- **YOUR TASK**: Look through the entries below for the line with "Image resolution: width=1668" and the line with "Task: Click the 'Next' text label", then give again exactly those two lines and all lines between them, minus the pictures.

*** Opening PROVIDED DATA ***

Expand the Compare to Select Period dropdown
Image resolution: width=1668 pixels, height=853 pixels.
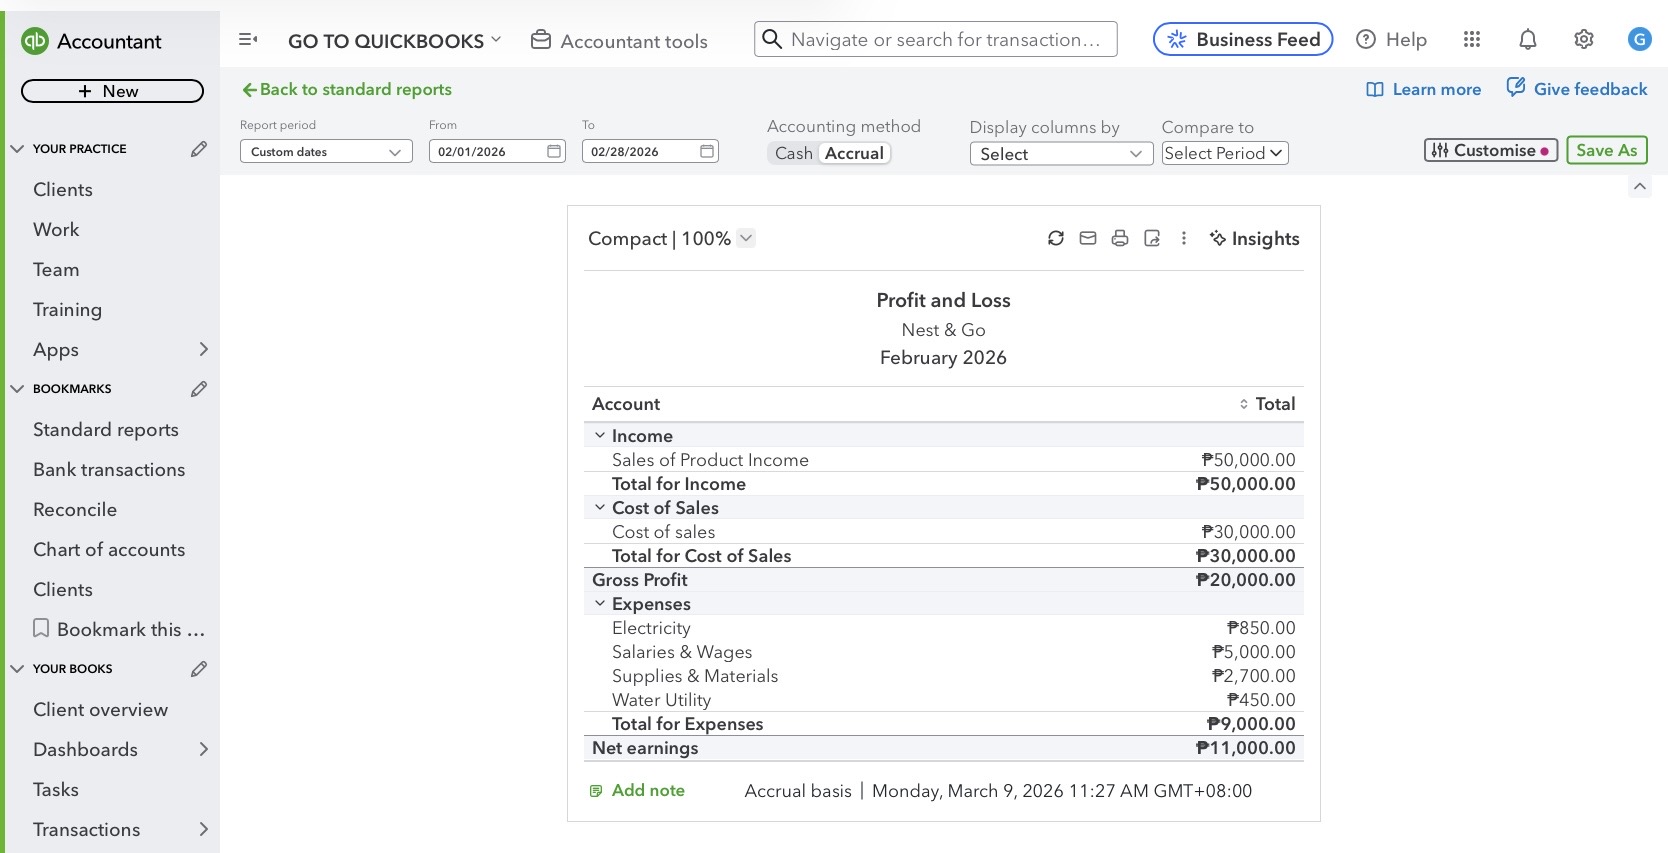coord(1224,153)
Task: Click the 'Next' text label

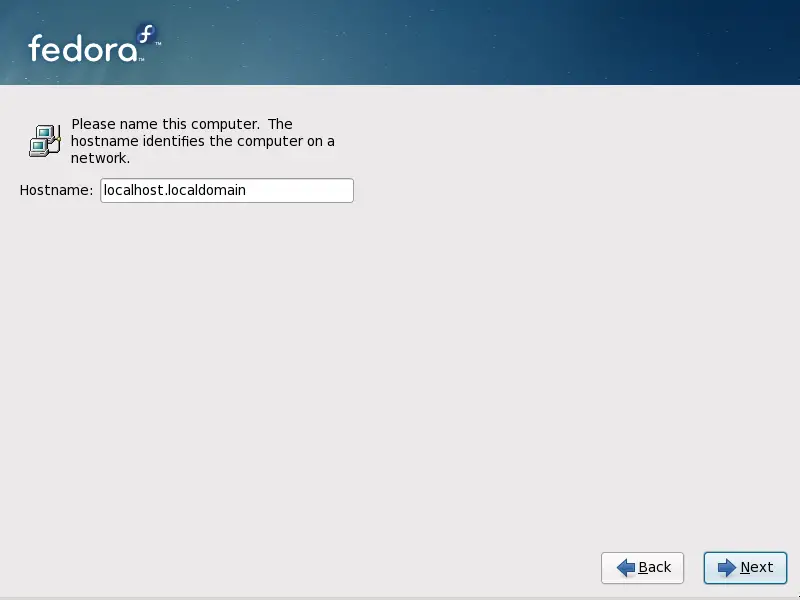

*** Closing PROVIDED DATA ***
*** Opening PROVIDED DATA ***

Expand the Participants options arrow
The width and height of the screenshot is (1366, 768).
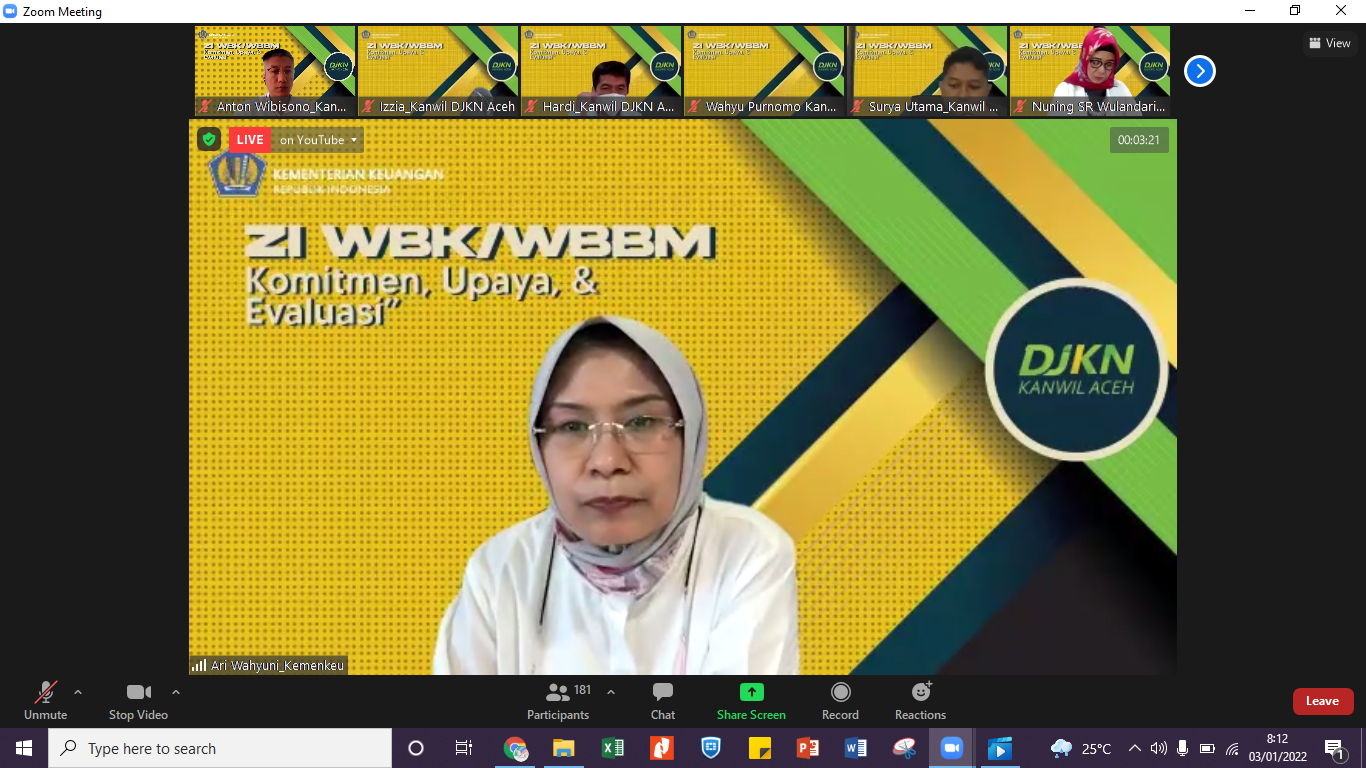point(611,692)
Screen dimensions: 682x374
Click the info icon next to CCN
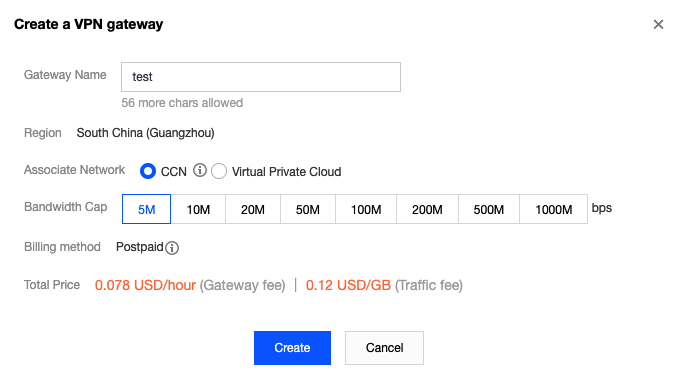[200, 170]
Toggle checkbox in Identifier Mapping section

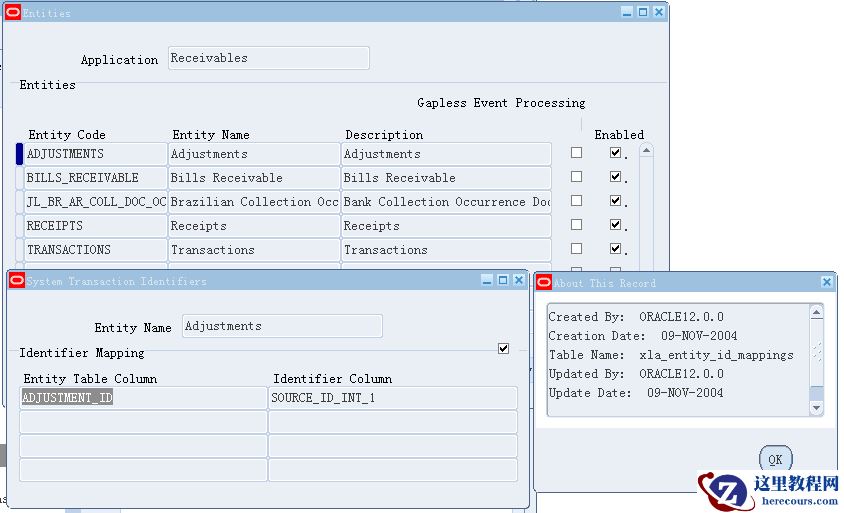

*** Closing PROVIDED DATA ***
*** Opening PROVIDED DATA ***

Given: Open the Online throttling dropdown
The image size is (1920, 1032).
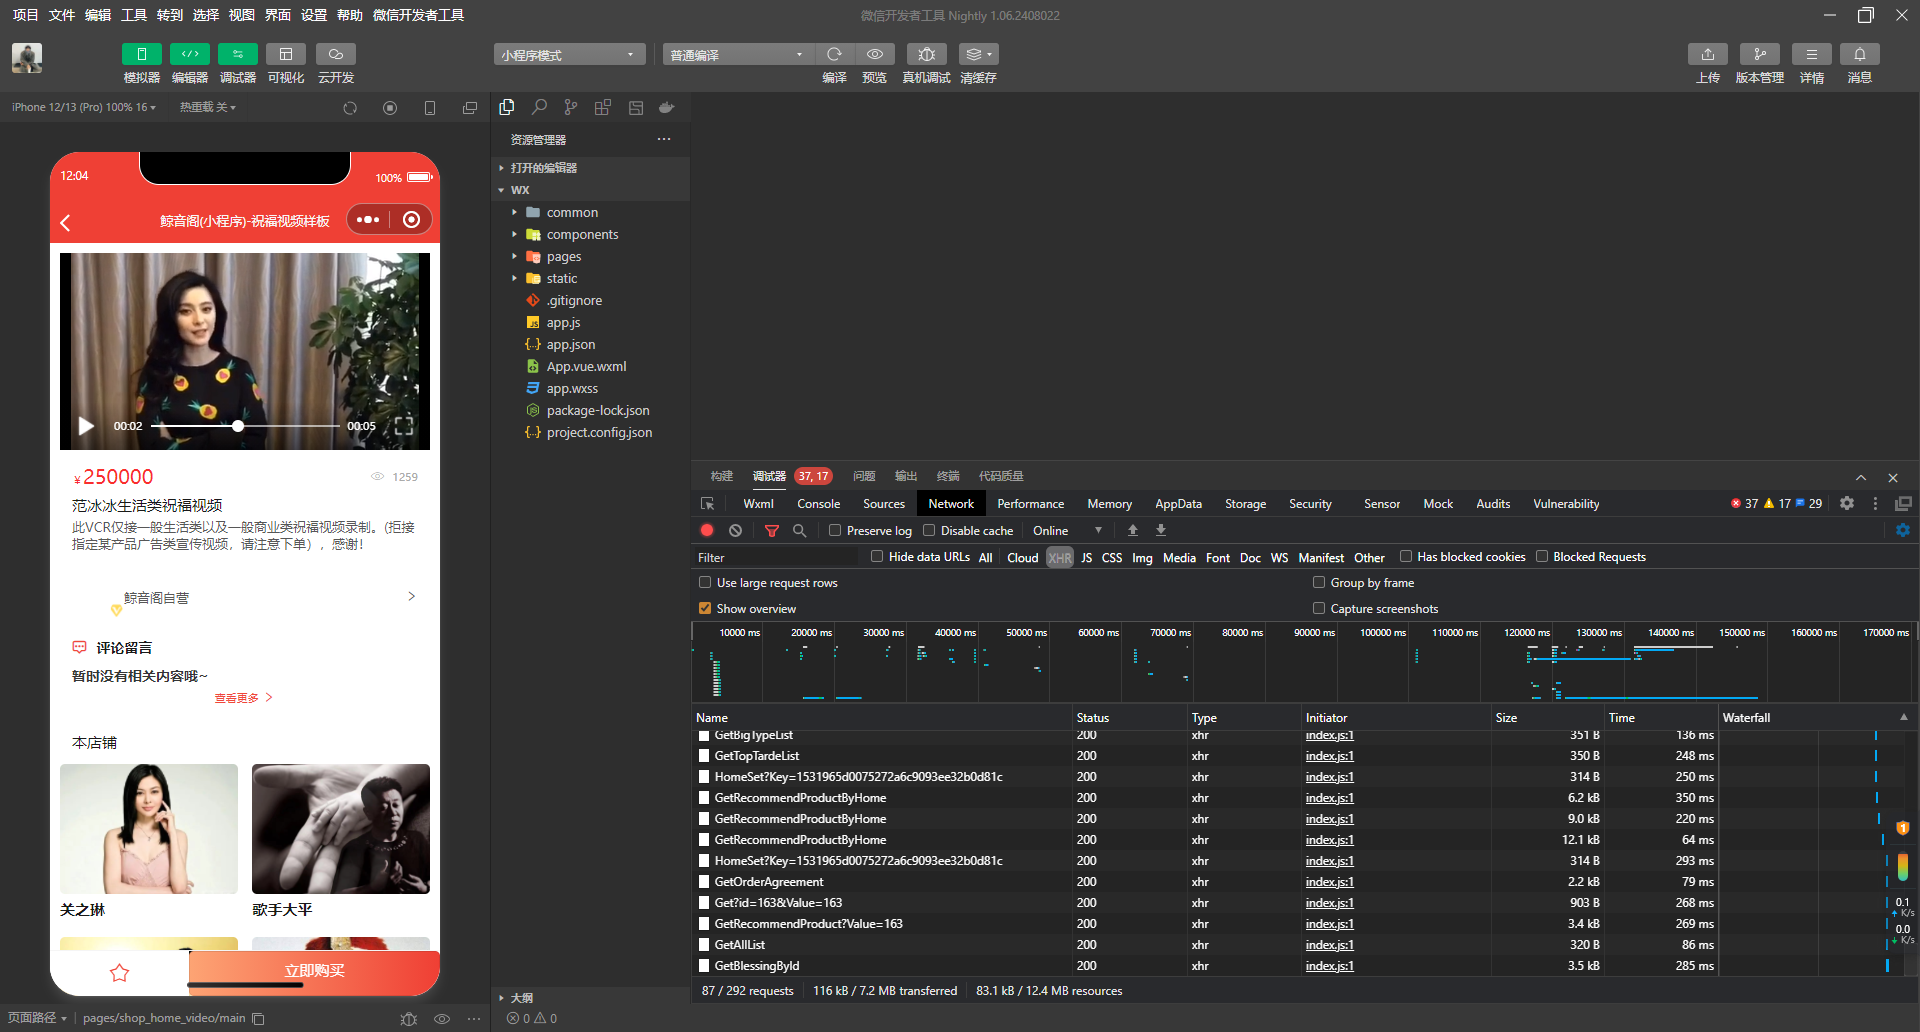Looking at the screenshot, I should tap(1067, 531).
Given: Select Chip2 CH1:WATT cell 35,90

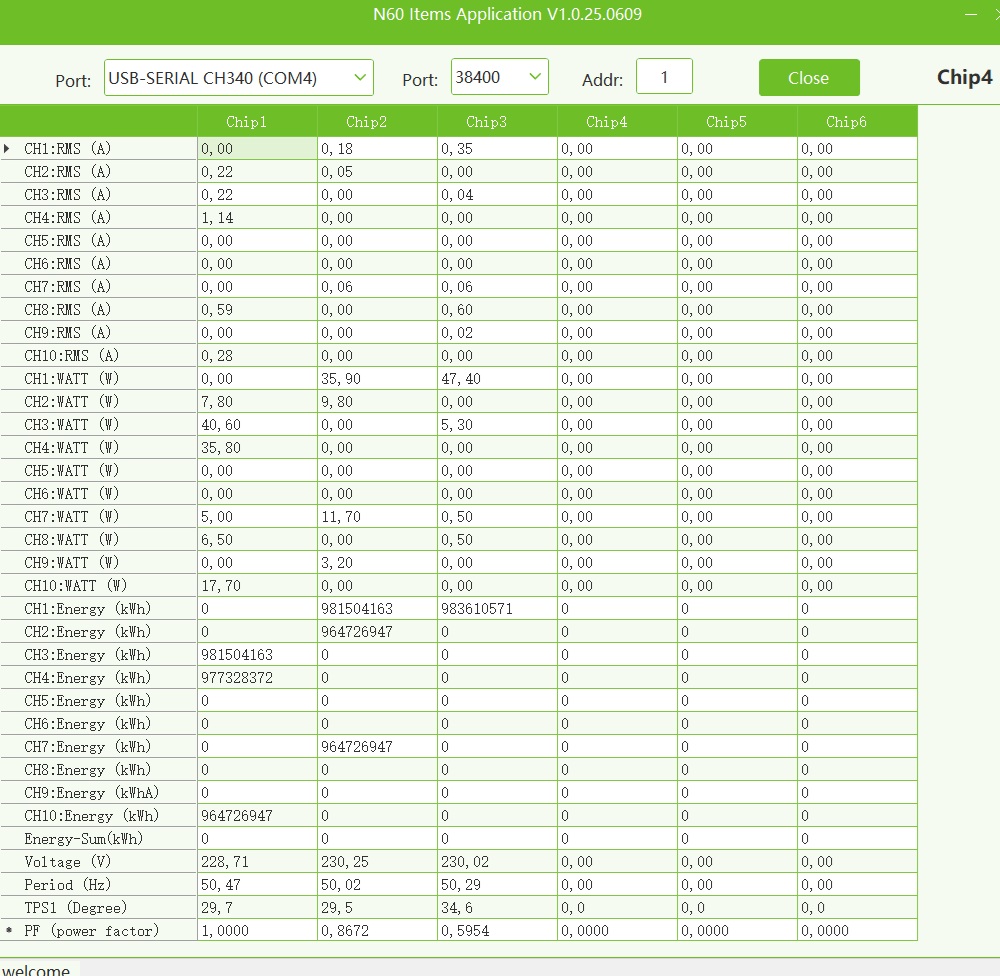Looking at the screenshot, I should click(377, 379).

*** Closing PROVIDED DATA ***

- **ANSWER TO THE EXERCISE**:
Image resolution: width=1668 pixels, height=853 pixels.
coord(1224,153)
Task: Click the 'Next' text label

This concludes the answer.